Last Friday the Supreme Court of the Netherlands conclusively endorsed the EPO’s immunity and the validity of its legal framework. It follows a case originally brought before the national courts of the Netherlands by one of the EPO`s trade unions, which asserted that it had no means to legally challenge recent reforms within the Office. Last week that claim was met with a resounding judgement from a national Supreme Court; the EPO does offer an effective form of legal redress to its employees and, in accordance with the principle of immunity, the national courts of the Netherlands have no jurisdiction in such matters.
That is a position that has also been supported by the government of the Netherlands, and we are grateful for their intervention. As with all governments, they understand that international organisations, such as the EPO, are built upon the principle of immunity.
Many of our users, and all those who rely on our services, may wonder why such a principle is required and why any Office – which should be concentrating its energies on delivering services – has to defend itself from sporadic legal challenges. The Office won a similar case in Germany recently and the EPO is not alone in facing such an issue. There are many well documented cases of challenges to the principle of immunity for international organisations.
Primarily, the principle of immunity ensures that the EPO can function independently in carrying out its mission in an impartial and neutral manner. It guarantees that we do not come under the influence of national interests or government policies of states. To put that in real terms, it means our users can be confident that the EPO and its staff are working for the good of the European patent system and its inventors as a whole – never for a national interest. Only under this condition can we effectively fulfil our mission to support innovation right the way across Europe.

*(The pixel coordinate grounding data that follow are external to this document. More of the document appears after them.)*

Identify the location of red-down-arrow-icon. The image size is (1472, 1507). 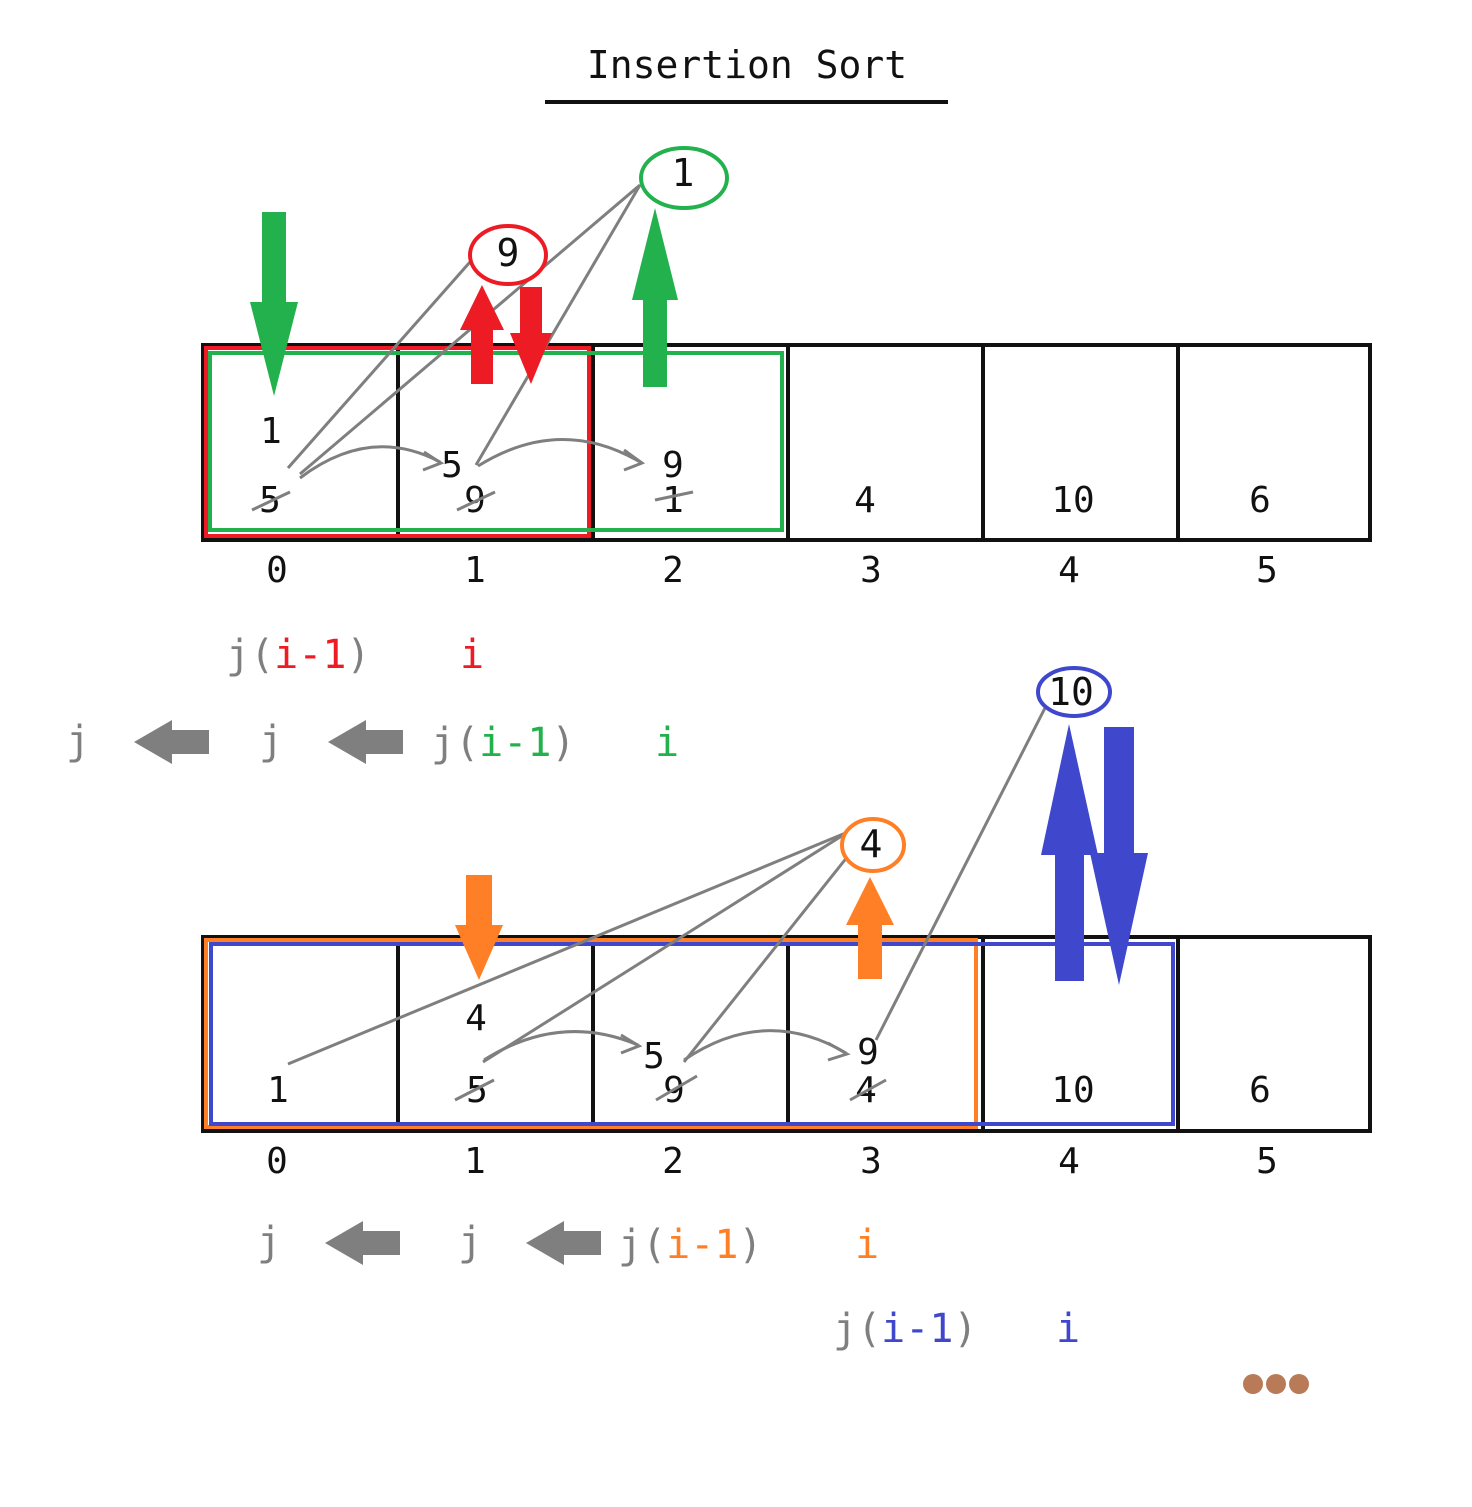
(531, 336).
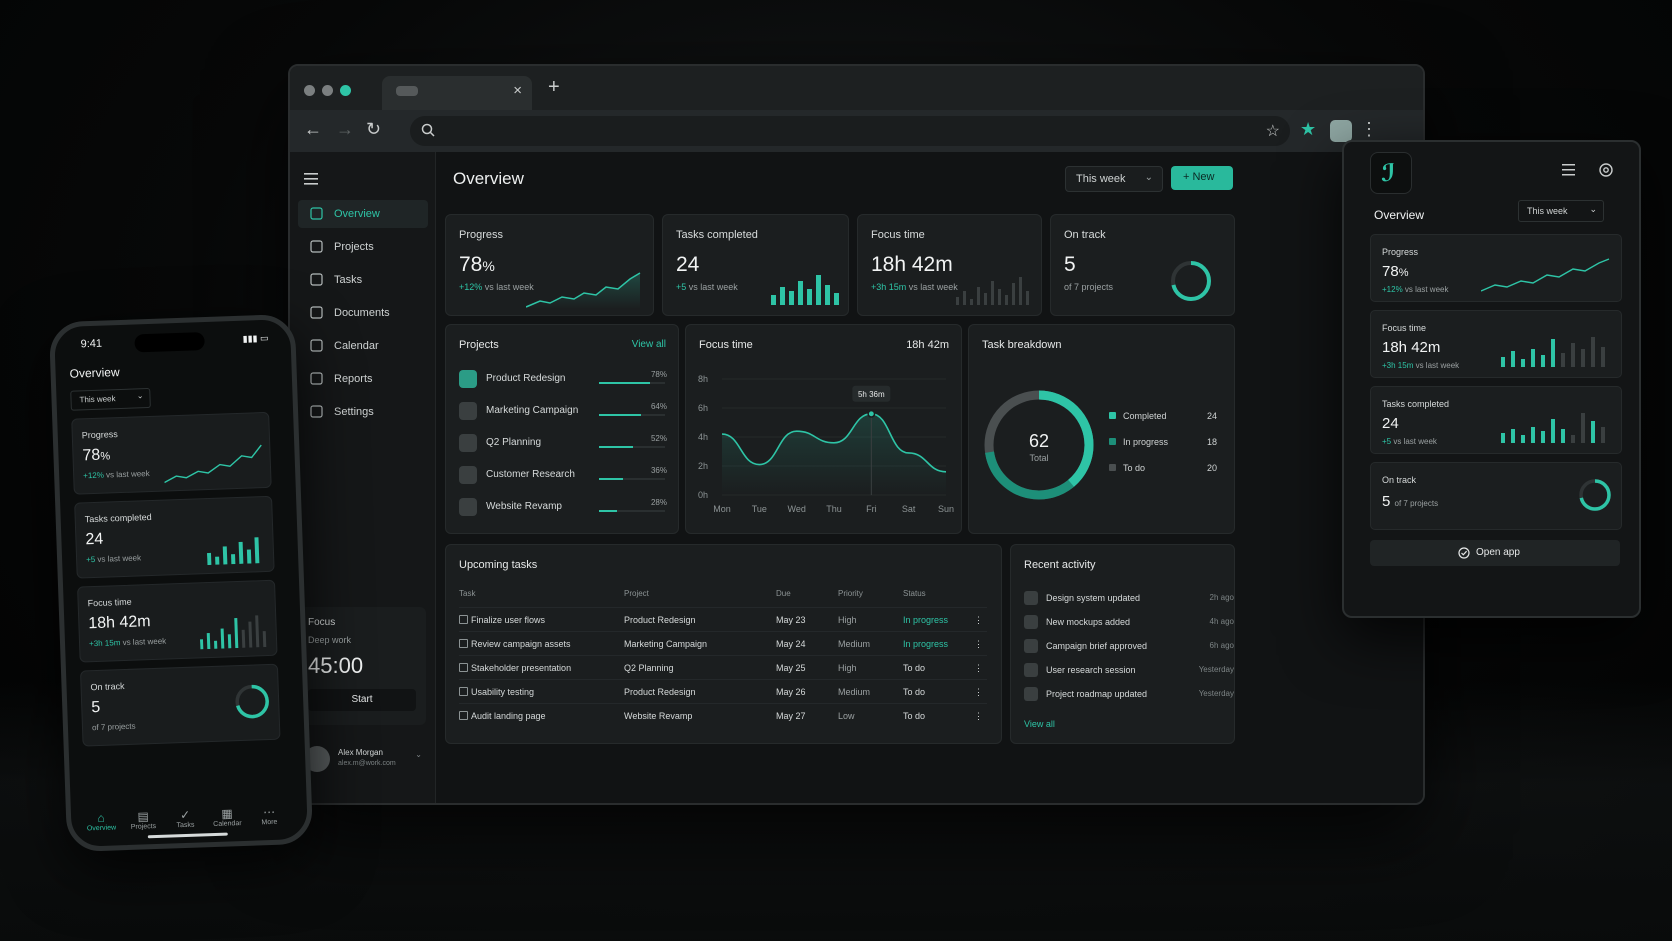 This screenshot has width=1672, height=941. Describe the element at coordinates (648, 344) in the screenshot. I see `projects-view-all-link: View all` at that location.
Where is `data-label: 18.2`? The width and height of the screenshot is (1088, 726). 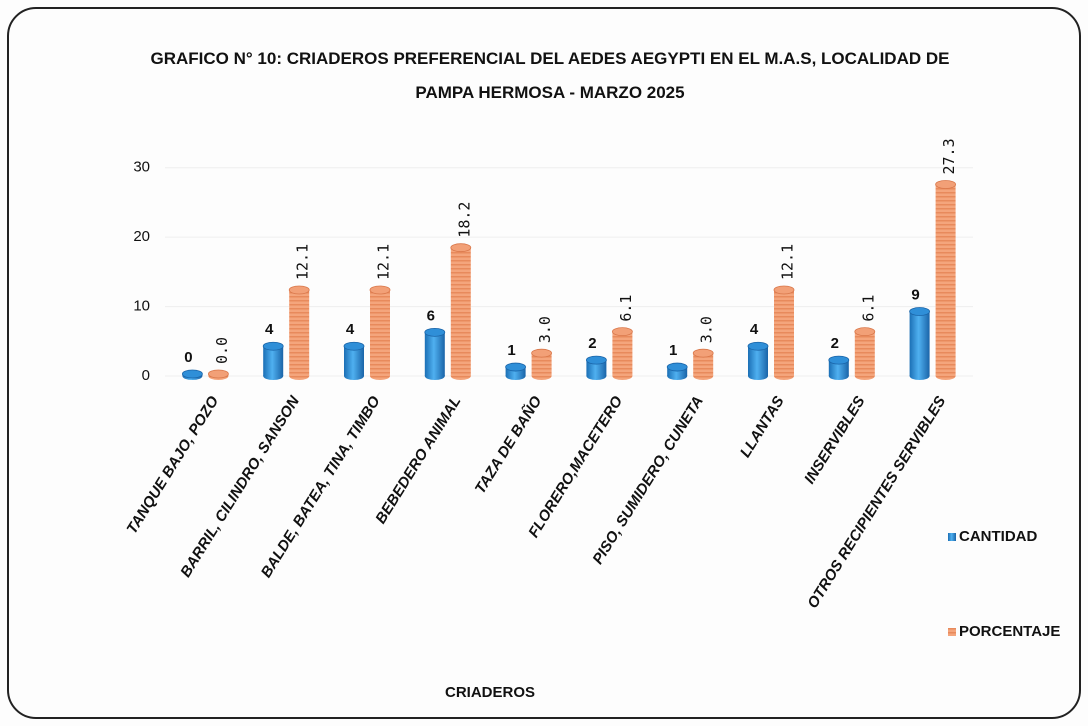
data-label: 18.2 is located at coordinates (464, 220).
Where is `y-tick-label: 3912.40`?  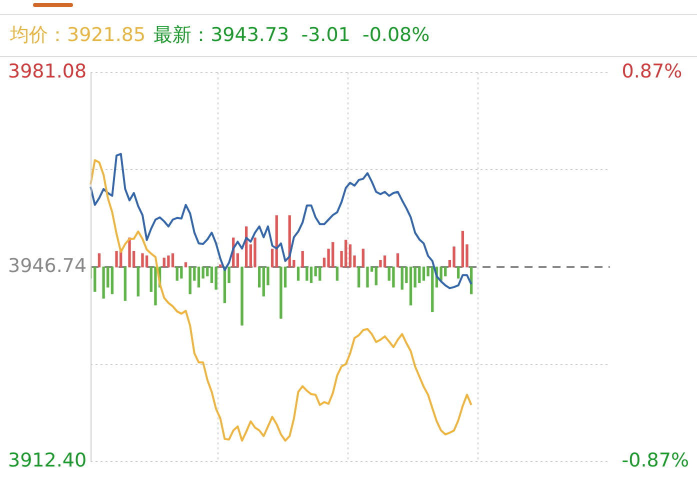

At the EPO, we know that the principle of immunity for international organisations is granted by member states. And, crucially, we also understand that this means we have an obligation to offer each and every one of our staff members effective means of legal redress on employment matters. Put simply, our employees must have access to an internal justice system that not only defines the right of employees, but also upholds them in an impartial manner. According to the EPC, the Administrative Tribunal of the International Labour Organisation is ruled to be the competent court for hearing labour disputes arising at the EPO, and individual employees and employee representatives have recourse to this court.
These findings echo the conclusions of another assessment of the EPO’s legal system. Last year, as part of a comprehensive stock-taking exercise, the EPO commissioned an independent study from leading consultants PricewaterhouseCoopers to assess the social conditions within our Office. It found that the EPO’s internal legal framework is in line with the European Social Charter, the Universal Declaration of Human Rights and the European Convention on Human Rights, and also compares favourably with other organisations and national laws. In addition the study underlined that the EPO’s internal dispute resolution system is in line with recognised best practice.
While the social study and court judgement validate the EPO’s legal framework – which has effectively governed our Office for nearly forty years – it also serves as a pertinent reminder: the rights of our employees and the EPO’s legal framework have to be safeguarded. In 2017, we’ll be examining ways to go yet further and to ensure that our system keeps on matching the best standards while also increasing its efficiency.